For reasons of inaccuracy related to radiographic measurement of disc heights we did not objectify the height of disc spaces. However, from mere observation and global comparison of the radiographs between the time of the index procedure and the follow-up, it is evident that most disc heights diminished and many endplates became sclerotic over time (Fig. 1) as opposed to the control group where the disc-endplate complexes remained unchanged (Fig. 2). Experimental work in calves and pigs revealed no gross structural changes in harvested narrowed discs after 6 months of anterior spinal flexible tethering [23] and 4 months of distraction with growing rods, respectively [24]. However, this may be different after spanning multiple spinal segments with stiff implants over many years and concomitant degeneration of facet joints. The surgical concept of harnessing growth by growth modulating implants deprives the spine from axial loads and increases axial rotation stiffness in experimental biomechanical investigations in porcine spines [14]. Thereby, it seems to impact upon the biological integrity of the spine and to conflict with the underlying non-fusion strategy. In addition, extraspinal ossifications may also play an important role, as shown in VEPTR patients [25, 26]. This is in line with our and others clinical observations of stiffening spines over time and in concordance with limited correction at the time of conversion into definitive instrumented fusion at the end of growth: this process of autofusion may take place without preceding subperiosteal dissection. Various factors may trigger this process: temporary immobilization of the growing spine by bridging with stiff implants, compressive forces on facet joints as exerted with flexible tethers [6, 27, 28] and even brace treatment may affect flexibility and surgical corrigibility [6].

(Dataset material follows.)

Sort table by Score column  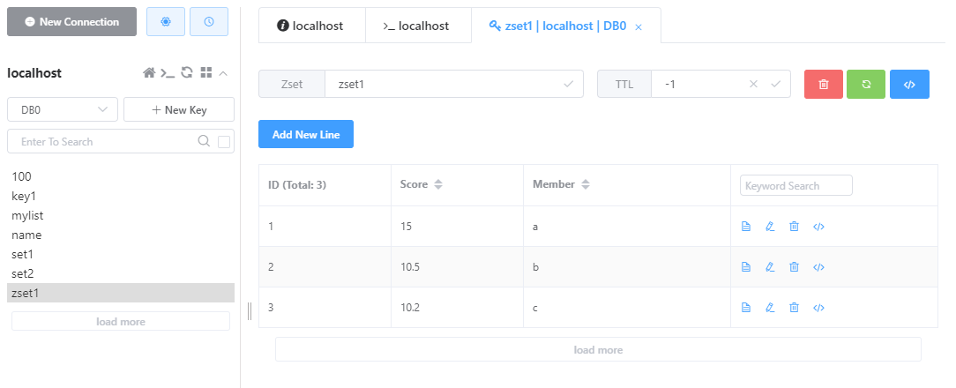coord(437,184)
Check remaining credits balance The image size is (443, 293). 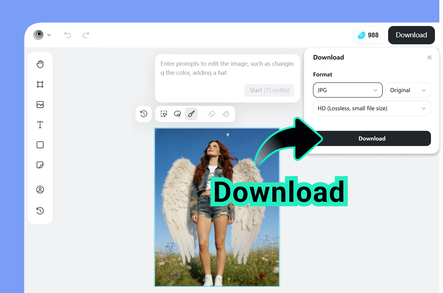pos(368,35)
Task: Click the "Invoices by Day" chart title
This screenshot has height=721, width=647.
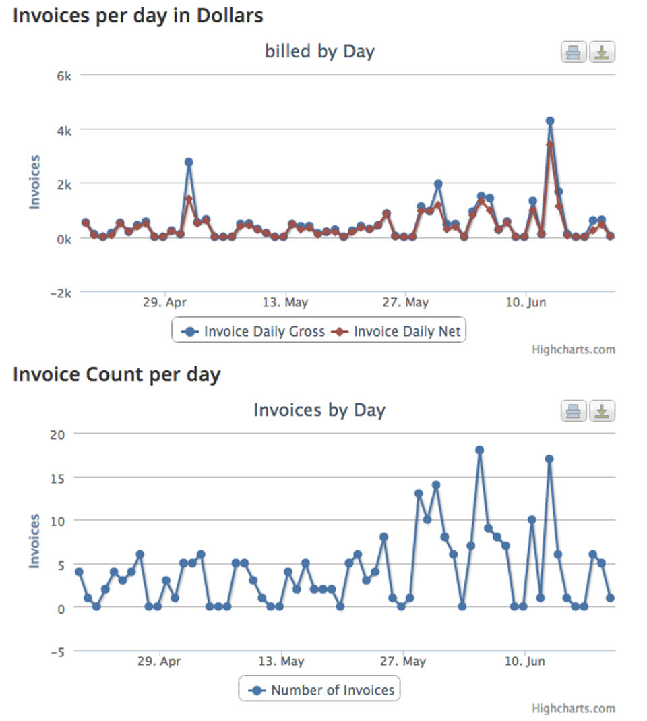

Strengths and limitations of this study

There are only few clinical studies focusing on single vertebral growth dynamics during distraction-based instrumented treatment for early onset spine deformities. None of them included vertebral body depth [5, 11]. The number of cases which exhibit a normally segmented, straight lumbar spine spanned by VEPTR rods with a sufficient follow-up period of more than 4 years is limited. As per nature, our cohort displays substantial heterogeneity regarding the underlying spine pathologies but comparison with a VEPTR control group kept the intergroup differences reasonably low.

Conclusions

Significant 3D morphological changes of individual vertebrae happen with distraction based treatment: deprivation from axial loads (stress-shielding) may lead to extra gain in height at the expense of impaired vertebral growth in depth and width [5]. Hitherto, the biomechanical consequences of this metamorphosis into high and slender quadruped-like vertebral bodies in combination with worrisome disc changes remain unclear, particularly when such altered spines are re-exposed to physiologic forces at the time of metal removal within the framework of a true non-fusion strategy. We are in need of further research on the 3D growth of vertebral bodies in healthy spines, in early onset spine deformities and their morphologic response when exposed to therapeutic distractive or compressive forces.